A Scotsman, a Scots-Irishman, and an Irishman, they are Karl Miller, Andrew O'Hagan and Seamus Heaney. The places they visit include the Scottish Borders, the Welsh Marches and the Aran Islands - all of whose specific associations are joined by others that, due to the company, are drawn into their environs. Hence Thomas Hardy is invoked in a church in Scotland, and TS Eliot mentioned near the River Usk in Wales.

A country theme predominates throughout the 16 informative and spirited Miller essays which follow (presided over, in some sense, by Miller's two travelling companions). After "The Excursions" comes "Country Writers", the opening article. There's a Scottish theme, too, running through the book, with riveting commentaries on James Hogg, best known for his Confessions of a Justified Sinner; on Hogg's collateral descendant, the resonant and engaging short-story writer Alice Munro; and on afflicted Candia McWilliam - of the "memoir of blindness" What to Look for in Winter (among other books).

Written task 1
Copy the passage of the book review starting at "A country theme" and ending at "(among other books).".
Written task 2
According to the book review, what is James Hogg best known for?
Written task 3
Continue the book review from its last sentence.
The items that come after this were taken from a separate source.

Data lines
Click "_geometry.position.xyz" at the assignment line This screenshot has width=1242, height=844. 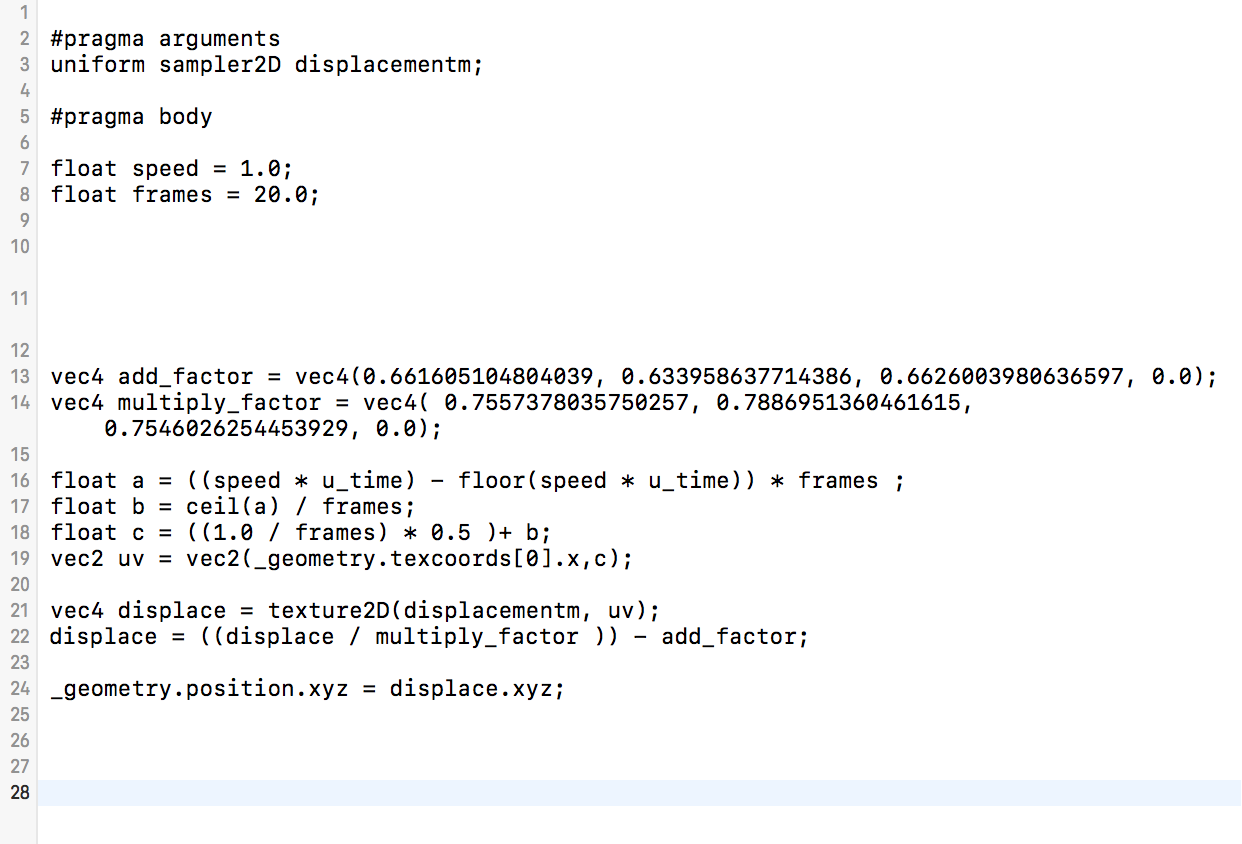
--
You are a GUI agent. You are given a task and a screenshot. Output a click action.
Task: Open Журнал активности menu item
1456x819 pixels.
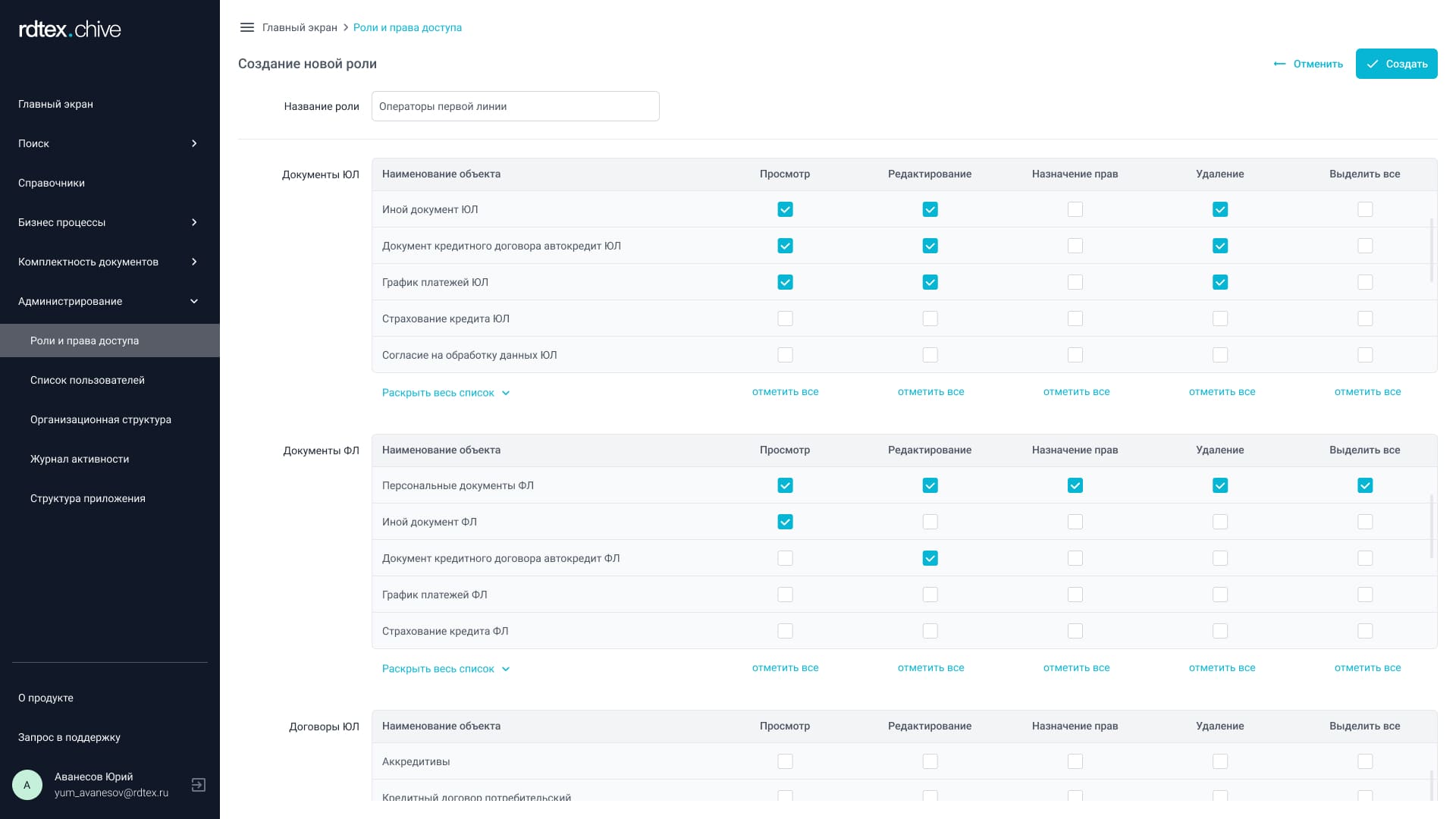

Expected output 1
A country theme predominates throughout the 16 informative and spirited Miller essays which follow (presided over, in some sense, by Miller's two travelling companions). After "The Excursions" comes "Country Writers", the opening article. There's a Scottish theme, too, running through the book, with riveting commentaries on James Hogg, best known for his Confessions of a Justified Sinner; on Hogg's collateral descendant, the resonant and engaging short-story writer Alice Munro; and on afflicted Candia McWilliam - of the "memoir of blindness" What to Look for in Winter (among other books).

Expected output 2
His Confessions of a Justified Sinner.

Expected output 3
Ireland gets more than a look-in here, with praise by Miller for John McGahern's subtlety and veracity, and for steadfast Heaney - the Heaney of Stepping Stones, the quasi-autobiographical, question-and-answer compilation put together by Dennis O'Driscoll. Critics, Miller says, "have clearly been vexed by the thought of [Heaney's] good-heartedness". What else? We are treated to a close scrutiny of John McNeillie (Ian Niall) evoking the landscape of Galloway, and Francis Kilvert observing every aspect of Clyro life in the 1870s (Clyro, incidentally, has the same meaning as Heaney's Anahorish: "Clear Water").

You have to say that Miller's versions of pastoral - like William Empson's - are not all rural (with pieces on Ian McEwan and Irvine Welsh) and rarely countrified. The country matters, though, with all its ancestral implications and enduring effect on the literary imagination. Miller is consistently alert to every nuance of his subjects' preoccupations, and his observations are shaped by an idiosyncratic eloquence which accommodates both charm - of an austere, Scottish variety, indeed - and cogency. Words applied by James Hogg, the Ettrick Shepherd, to an ancestor of his, Will o' Phaup - frolic, agility and strength - can be applied to Karl Miller in his critical persona too.